A mad scientist (Tricia Black) shows up with a solution: a time machine. What unfolds is a clever twist on a classic be-careful-what-you-wish-for scenario, as the time-travelling comics then encounter a parade of Canadian politicians from different eras (all played by cast member Nkasi Ogbonnah) who don’t have the same sense of humour as them.
The sketch is a well-executed demolition of the term “political correctness,” and if its targets seem a little easy at first, it has real bite when it returns for a reprise.
There aren’t that many political scenes in the show, but Ogbonnah, a Black cast member whose strengths clearly lie in satire, is at the centre of another memorable one.
Ogbonnah and Chris Wilson, a white cast member who is the rare sketch standout who also knows how to support, play an interracial couple attempting to spice up their sex life with role play. Her suggestion that she pretend she is white and he pretend he is Black leads to a number of scenes-within-the-scene that skirt serious stage taboos. The sketch is then smart to end with a punch to the gut, rather than a punchline.
Welcome Back to the Future isn’t quite edgy enough, mind you, to include any jokes about Second City’s own reckoning with systemic racism – one that played out in the public in the United States but mostly behind closed doors in Canada and led to old leadership leaving and the sale of the comedy brand to new ownership during the pandemic.
The coronavirus is not ignored, however. There’s a short, sharp bit that addresses it head on, poking fun at the hoops you have to jump through to have fun these days. But the pandemic is more often there in the background or subtext of sketches that circle around anxieties specific to this time: our disturbingly deepening relationships with technology (with Wilson hilarious as a laptop); the awkwardness of our return to human-to-human interactions; even the increase in sleeping difficulties affecting so many.
A lullaby sung by Black and Natalie Metcalfe to a baby who turns out to be the last child born on Earth is perhaps the darkest in the show. It channels fears about the future while also showing that us humans will basically adapt to and accept anything that comes our way. Adding piquancy to the sketch is the fact that Metcalfe is, as she said at curtain call, five months pregnant; hope springs eternal.
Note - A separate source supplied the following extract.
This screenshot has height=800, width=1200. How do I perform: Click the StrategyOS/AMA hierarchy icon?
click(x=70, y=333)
Welcome Back to the Future features sketches new or nearly new – the last Mainstage Revue had an extremely short run because of, you know – and a fair bit of improv.
Results will vary of course on the last front, but the simpler the conceit, the funnier the execution seems to be. Elaborate set-ups involving divorce lawyers and news anchors felt a little flat, but a simple game involving audience members completing the sentence, “Sex with me is like …,” demonstrated just how quick-witted all six of the current cast can be. The ones I haven’t mention yet are Hannah Spear (who plays an excellent cat) and Andrew Bushell (memorable as the host of a, literally, nightmarish game show called Toss and Turn).
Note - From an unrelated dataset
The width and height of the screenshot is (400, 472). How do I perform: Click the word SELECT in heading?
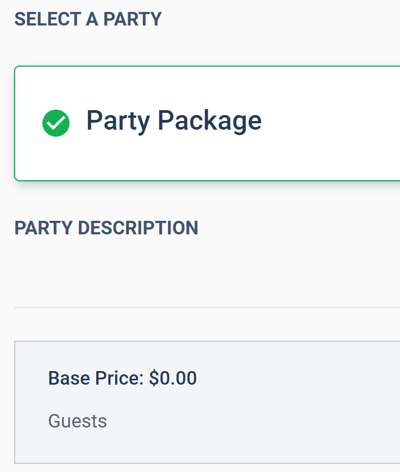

Paloma Nunez’s direction is assured throughout, making sure scenes end crisply, and that truth is never sacrificed for an easy laugh.
A final note on the location: The COVID-19 cautious will want to know that the Second City’s temporary new home is not as high-ceiling or spacious as the previous one on Mercer Street.
On a sold-out opening night, it felt pretty crammed, truth be told, and the majority of audience members weren’t wearing masks. No judgment on that front – spectators are allowed to be maskless as long as they are eating or drinking – just a piece of information some would-be ticket buyers will want.
In the interest of consistency across all critics’ reviews, The Globe has eliminated its star-rating system in film and theatre to align with coverage of music, books, visual arts and dance. Instead, works of excellence will be noted with a critic’s pick designation across all coverage.
Editor’s note: (Dec. 13) An earlier version of this story incorrectly spelled Andrew Bushell's name. This version has been updated.